在只有纯文本输入的站点上使用 HTML Purifier [英] Using HTML Purifier on a site with only plain text input
问题描述
如果我能解决我和一些同事之间的分歧,我将不胜感激.
我们有一个典型的 PHP/LAMP 网络应用程序.
我们希望用户提供的唯一输入是纯文本.我们在任何时候都不会邀请或希望用户输入 HTML.表单元素大多是基本的输入文本标签.可能会有一些文本区域、复选框等.
目前没有清理输出到页面.所有动态内容,其中一些来自用户输入,只是简单地回显到页面上.我们显然需要确保安全.
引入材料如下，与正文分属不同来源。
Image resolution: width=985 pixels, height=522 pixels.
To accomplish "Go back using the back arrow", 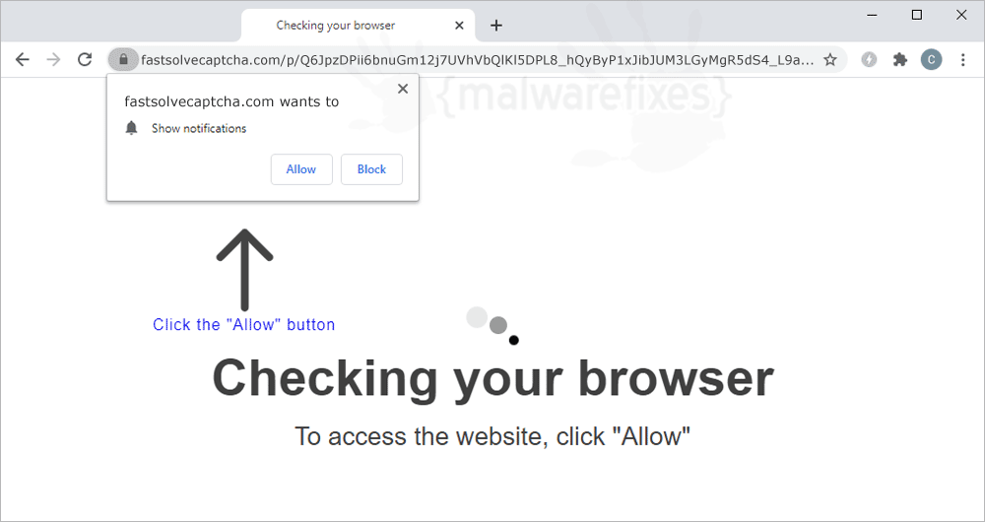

我的解决方案是在页面上回显时在所有输出上使用 htmlspecialchars.
我同事的解决方案是将 HTML Purifier 添加到数据库层.他们希望在保存到数据库之前通过 HTML Purifier 传递所有用户输入的输入.显然他们已经在其他项目中像这样使用了它,但我认为这是对 HTML Purifier 用途的误解.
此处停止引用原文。